The research in other criminal areas shows a strong correlation between sociological or environmental factors and its influence on behavior, in other words, there is evidence that supports that an alteration of environmental factors WILL result in an alteration of human behavior. It is therefore reasonable, according to these theories, that an alteration in environmental factors will have an effect on fraud incidents. And again, these theories have had extremely limited application in a fraud setting.  
 
So the logical question is……..
how do companies alter environmental factors?

And the answer is………………..
by making it more difficult for fraudsters to commit fraud.

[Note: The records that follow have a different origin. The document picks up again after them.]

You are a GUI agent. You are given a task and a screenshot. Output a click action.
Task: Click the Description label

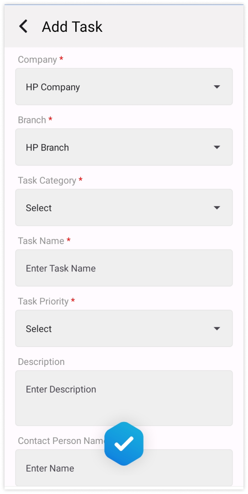click(41, 362)
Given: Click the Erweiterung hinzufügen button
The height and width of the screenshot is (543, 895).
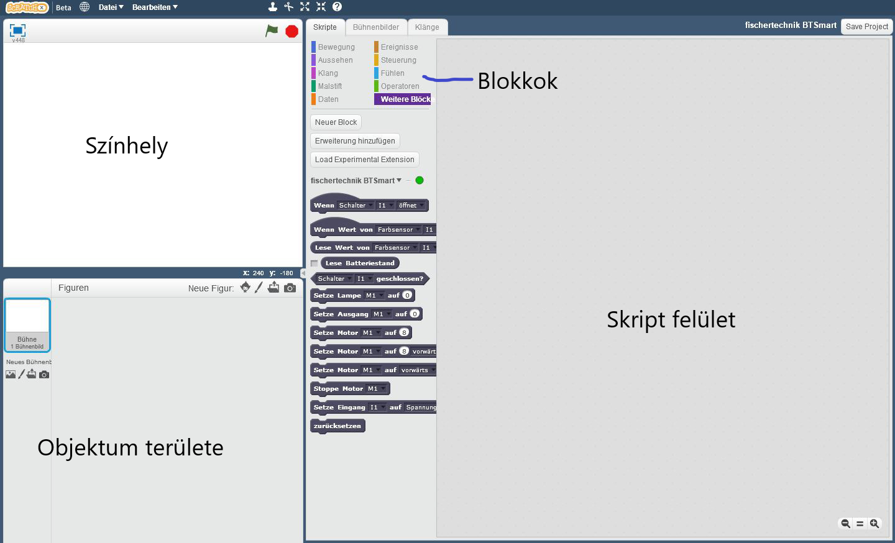Looking at the screenshot, I should coord(355,141).
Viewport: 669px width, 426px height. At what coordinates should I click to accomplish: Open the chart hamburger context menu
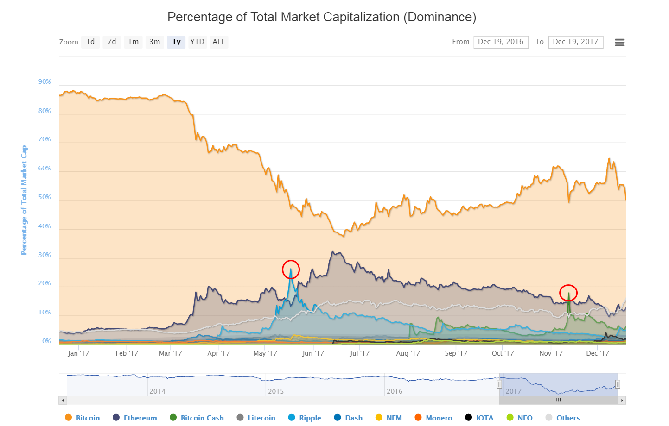pos(619,42)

Companies can make it more difficult to commit fraud by altering their internal environmental factors; focusing on ways to reduce the opportunity to commit these fraudulent acts. This is where a company would benefit from visiting their formal/informal counter fraud measures and adjusting them accordingly. The most common counter fraud measure in today's environment is the use and application of data analytical systems. It is important that companies are able to not only modify these systems, but also track their effectiveness in order to make the appropriate filtering adjustments. The Coalition Against Insurance Fraud reports that 95% of companies cite anti-fraud technology as the most effective counter measure in today's environment, and the most common technologies being used are automated red flags, business rules, link analysis, and anomaly detection. All of these tactics should be an integral part of a solid counter fraud approach.       
 
Criminological theories have shown their value in many other settings; in this analysis we have demonstrated their applicability and use in fraud fighting. Controlling environmental factors by focusing on reducing opportunity should be at the forefront of highly effective counter fraud programs.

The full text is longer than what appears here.